Correct reaction directionality is essential for proper operation of a metabolic model, because of the paramount importance of energy-consuming reactions in determining the overall direction of flux in the metabolic reaction network. In MetaFlux, PGDB reactions with unspecified direction have their direction inferred by MetaFlux during execution of the model based on the direction(s) in which the reaction occurs in one or more pathways. We found that this inference process added a significant degree of unpredictability to reaction directions. We therefore explicitly specified reaction directions in both B. longum and the MetaCyc database whenever ambiguous reactions were encountered during manual model curation.

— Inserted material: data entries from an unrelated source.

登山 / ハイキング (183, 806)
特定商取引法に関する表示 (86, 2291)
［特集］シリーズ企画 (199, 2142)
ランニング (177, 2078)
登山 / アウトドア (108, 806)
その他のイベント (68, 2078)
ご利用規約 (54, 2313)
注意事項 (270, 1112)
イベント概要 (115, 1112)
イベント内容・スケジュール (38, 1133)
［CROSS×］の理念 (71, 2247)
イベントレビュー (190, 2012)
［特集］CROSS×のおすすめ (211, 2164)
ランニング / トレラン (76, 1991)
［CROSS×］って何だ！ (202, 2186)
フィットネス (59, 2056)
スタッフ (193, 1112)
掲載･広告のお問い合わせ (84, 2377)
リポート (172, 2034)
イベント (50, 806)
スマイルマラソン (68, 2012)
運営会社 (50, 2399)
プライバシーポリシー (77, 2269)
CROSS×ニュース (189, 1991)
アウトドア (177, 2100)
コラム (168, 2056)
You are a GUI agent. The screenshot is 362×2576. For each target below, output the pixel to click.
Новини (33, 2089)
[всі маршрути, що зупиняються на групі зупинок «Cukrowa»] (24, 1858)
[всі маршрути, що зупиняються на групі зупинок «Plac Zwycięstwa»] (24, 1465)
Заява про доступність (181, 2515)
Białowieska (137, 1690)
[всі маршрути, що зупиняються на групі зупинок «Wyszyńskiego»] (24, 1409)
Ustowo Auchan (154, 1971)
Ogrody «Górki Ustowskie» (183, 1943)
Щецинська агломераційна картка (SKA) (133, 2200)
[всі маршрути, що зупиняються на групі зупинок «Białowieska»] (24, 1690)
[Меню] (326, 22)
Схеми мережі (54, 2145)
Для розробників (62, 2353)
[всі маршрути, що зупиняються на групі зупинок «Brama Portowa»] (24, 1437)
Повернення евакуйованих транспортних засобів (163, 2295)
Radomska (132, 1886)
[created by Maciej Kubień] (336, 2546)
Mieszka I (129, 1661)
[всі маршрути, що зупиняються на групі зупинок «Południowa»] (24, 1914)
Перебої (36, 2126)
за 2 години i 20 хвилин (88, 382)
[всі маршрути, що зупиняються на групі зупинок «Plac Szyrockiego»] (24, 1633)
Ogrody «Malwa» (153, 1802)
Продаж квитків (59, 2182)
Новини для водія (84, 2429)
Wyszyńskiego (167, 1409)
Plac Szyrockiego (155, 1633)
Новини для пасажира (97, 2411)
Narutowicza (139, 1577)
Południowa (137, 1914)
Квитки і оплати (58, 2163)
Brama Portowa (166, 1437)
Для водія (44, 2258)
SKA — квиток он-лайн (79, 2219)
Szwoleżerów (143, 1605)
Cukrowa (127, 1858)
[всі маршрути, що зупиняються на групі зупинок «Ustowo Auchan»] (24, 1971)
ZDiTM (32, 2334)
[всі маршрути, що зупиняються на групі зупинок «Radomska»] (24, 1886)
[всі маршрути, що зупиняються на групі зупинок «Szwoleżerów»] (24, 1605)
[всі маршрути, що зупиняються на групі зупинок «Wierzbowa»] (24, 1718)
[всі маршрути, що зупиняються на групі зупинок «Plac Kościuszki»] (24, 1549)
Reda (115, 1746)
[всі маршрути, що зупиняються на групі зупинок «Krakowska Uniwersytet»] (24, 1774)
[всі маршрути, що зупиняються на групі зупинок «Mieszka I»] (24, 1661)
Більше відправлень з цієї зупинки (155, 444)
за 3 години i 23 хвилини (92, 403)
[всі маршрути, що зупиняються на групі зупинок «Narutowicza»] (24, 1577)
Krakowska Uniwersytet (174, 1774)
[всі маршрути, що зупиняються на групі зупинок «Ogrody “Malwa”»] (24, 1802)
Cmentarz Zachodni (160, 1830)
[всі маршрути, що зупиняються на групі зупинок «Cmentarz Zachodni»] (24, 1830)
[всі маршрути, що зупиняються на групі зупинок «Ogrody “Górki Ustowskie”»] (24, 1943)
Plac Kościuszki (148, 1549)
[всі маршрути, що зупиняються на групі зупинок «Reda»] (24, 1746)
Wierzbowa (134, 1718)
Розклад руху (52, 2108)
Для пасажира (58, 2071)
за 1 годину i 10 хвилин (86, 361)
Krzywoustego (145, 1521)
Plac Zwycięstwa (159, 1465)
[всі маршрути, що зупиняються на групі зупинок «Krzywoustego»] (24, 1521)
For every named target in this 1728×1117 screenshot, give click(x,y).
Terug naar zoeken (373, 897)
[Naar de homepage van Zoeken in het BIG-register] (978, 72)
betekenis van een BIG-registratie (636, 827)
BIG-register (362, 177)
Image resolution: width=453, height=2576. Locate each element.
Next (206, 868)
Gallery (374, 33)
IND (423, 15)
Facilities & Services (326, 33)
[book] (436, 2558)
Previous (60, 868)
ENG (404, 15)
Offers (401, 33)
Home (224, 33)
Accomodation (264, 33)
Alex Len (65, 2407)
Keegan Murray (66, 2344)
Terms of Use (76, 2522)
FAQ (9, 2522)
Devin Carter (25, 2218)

Consequently, we specified reaction directionality for all reactions involved in the model and propagated these specifications to MetaCyc to improve the quality of subsequent models constructed in PathoLogic. In deciding on reaction directionality and reversibility, we follow the general advice given by Thiele and Palsson [20]: ATP formation should be associated only with recognized substrate-level phosphorylation reactions and the activity of ATP synthase, and NADH should not reduce NADP+ without an energetic coupling. We find that these two simple rules are appropriate for deciding a very large majority of reaction-direction questions. They ensure biochemically relevant fluxes through oxidative pathways. The central role of ferredoxin-mediated NADP+ reduction in B. longum biosynthetic metabolism made it especially important to carefully curate routes to NADPH in this work.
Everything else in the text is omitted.